Crude oil futures have surged to fresh record highs on global markets amid growing fears of a possible military conflict between the United States and Iran.
By
SMH

Source:
AFP
19 Apr 2006 - 12:00 AM  UPDATED 22 Aug 2013 - 12:18 PM

Light crude hit a closing high of $US71.35 a barrel and traded as high as $US71.60 a barrel on the New York Mercantile Exchange, an all-time record.

The peak price eclipsed the record of $US70.85 dollars a barrel last August 30 in the wake of Hurricane Katrina, which ravaged US oil operations in the Gulf of Mexico.

The price of Brent North Sea crude oil also hit records in London as the market feared that an attack on Iran could lead to a disruption of its oil exports.

The June contract for Brent traded as high as $US72.64 dollars a barrel, an all-time record, before settling at $US72.51.

Iran nuclear standoff

Washington has accused Iran, the world's fourth-biggest crude producer, of working secretly to build nuclear weapons under cover of a nuclear energy program.

The US government has declined to rule out possible military action as an option though it says it is pursuing a diplomatic approach.

Since its shores line the narrow Straits of Hormuz, one of the world's busiest shipping lanes, Iran could quickly hit both military and commercial shipping with missiles launched from land, air or sea as well as cripple maritime traffic with mines or sunken ships, analysts say.

On Tuesday, US President George W. Bush refused to rule out force, saying that "all options are on the table" regarding Iran, as top world powers met in Moscow to align diplomatic strategy.

The US administration had said that an announcement by Iran that it was working on advanced P-2 centrifuges to enrich uranium was a further signal that the Islamic republic's nuclear program was not purely civilian.

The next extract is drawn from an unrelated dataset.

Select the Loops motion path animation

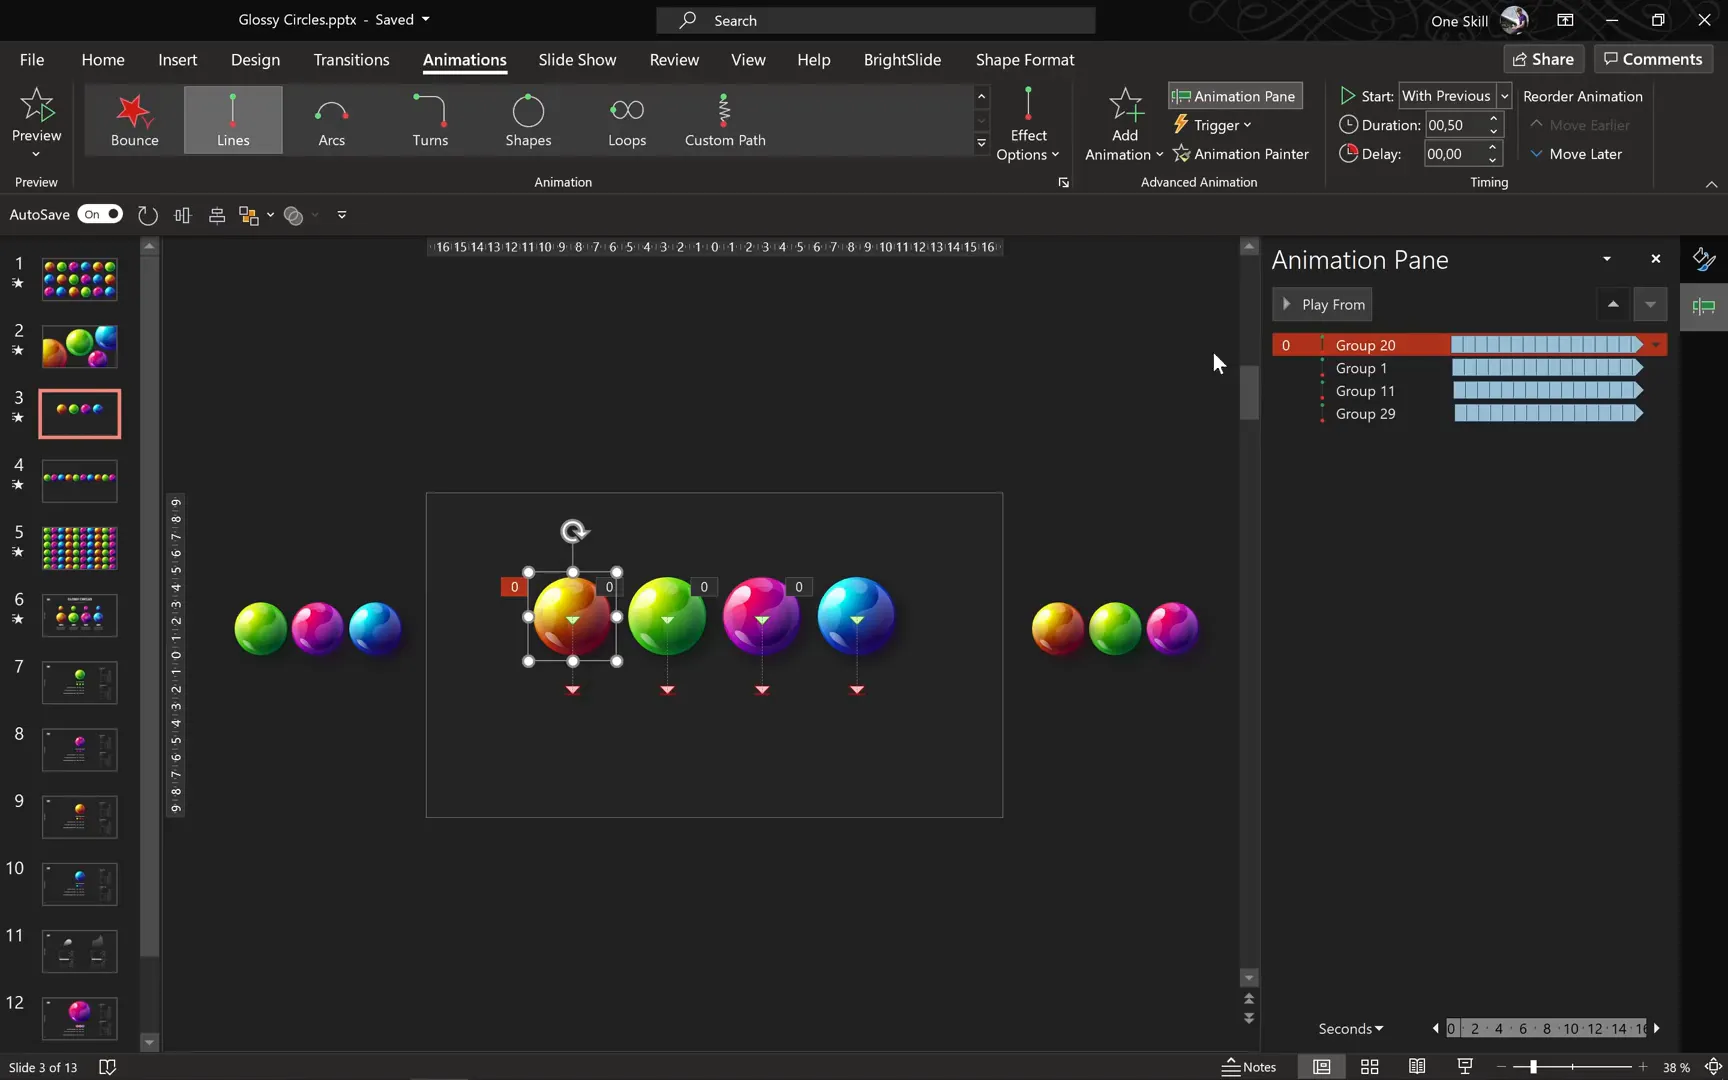point(626,120)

Further fuelling tensions in the Middle East region was a suicide bomb attack in Israel's commercial capital of Tel Aviv late Monday that left nine people dead and dozens wounded, dealers said.

Market participants also remain anxious over Nigeria, Africa's biggest exporter of crude, whose total crude production has been slashed by some 20 percent by rebel attacks on energy installations in the southern Niger Delta.

Only the beginning

Jason Schenker, analyst at Wachovia Securities, said the rally in prices may not be over.

"The prices we've seen are indicative of the fact that there's
genuine market concern that the situation with Iran could escalate further," he said, noting that the market fears "a further deterioration of the geopolitical situation that could potentially result in some kind of disruption" in oil supplies.

"People are still concerned about Iran and potential military
action," Global Insight analyst Simon Wardell said Tuesday.

"It looks like there's going to be a run towards 75 (dollars),"
he added.

Wardell warned that prices could rocket to above 150 dollars per barrel if Iran retaliated to any US attack by disrupting oil
shipping off its coastline.

Adjusted for inflation, current oil prices remain below levels
reached after the 1979 Iranian revolution when they surged to upwards of $US80 per barrel in today's money.
"If we take the hypothesis that the current crisis with Iran leads to a worse crisis and that there's military action of some sort, oil prices could very easily go up to 100 dollars," said Francis Perrin, the editor of industry magazine Arab Oil and Gas, in an interview with AFP.

"Oil prices are going to continue to rise because even if we
don't get into catastrophic scenarios, Iran remains a worrying
factor."

Traders also believe further increases in the long term are
likely in any event due to booming demand for oil in emerging economies such as China and India at a time when supplies are becoming tighter.

Tensions over Iran come at a time of strong demand for energy.

The Organization of Petroleum Exporting Countries -- whose second-biggest member is Iran after kingpin Saudi Arabia -- said Tuesday that global oil demand grew by almost one million barrels per day in 2005.

London's Brent contract has been striking record highs since
April 10 on market concerns that the United States might launch strikes at uranium enrichment facilities in Iran.

Soaring Australian prices

Increases in world oil prices have created expectations in Australia that petrol could hit $A1.45 within weeks and force people to consider how they spend their money.

Retailers say consumers have already started to cut back on goods such as DVD’s and CD’s and may yet do so with cafes, restaurants and takeaway food.

The NRMA says petrol is currently at $A1.35 but there have been warnings that it could reach as high as $A2.

The service station association says a raise of at least 10 cents could come soon.

“You’re living a fool’s paradise if you think you’re just weathering a storm and everything will go back to normal. Normal is high energy prices,” said the association’s Chief Executive officer, Ron Bowden, told the Sydney Morning Herald.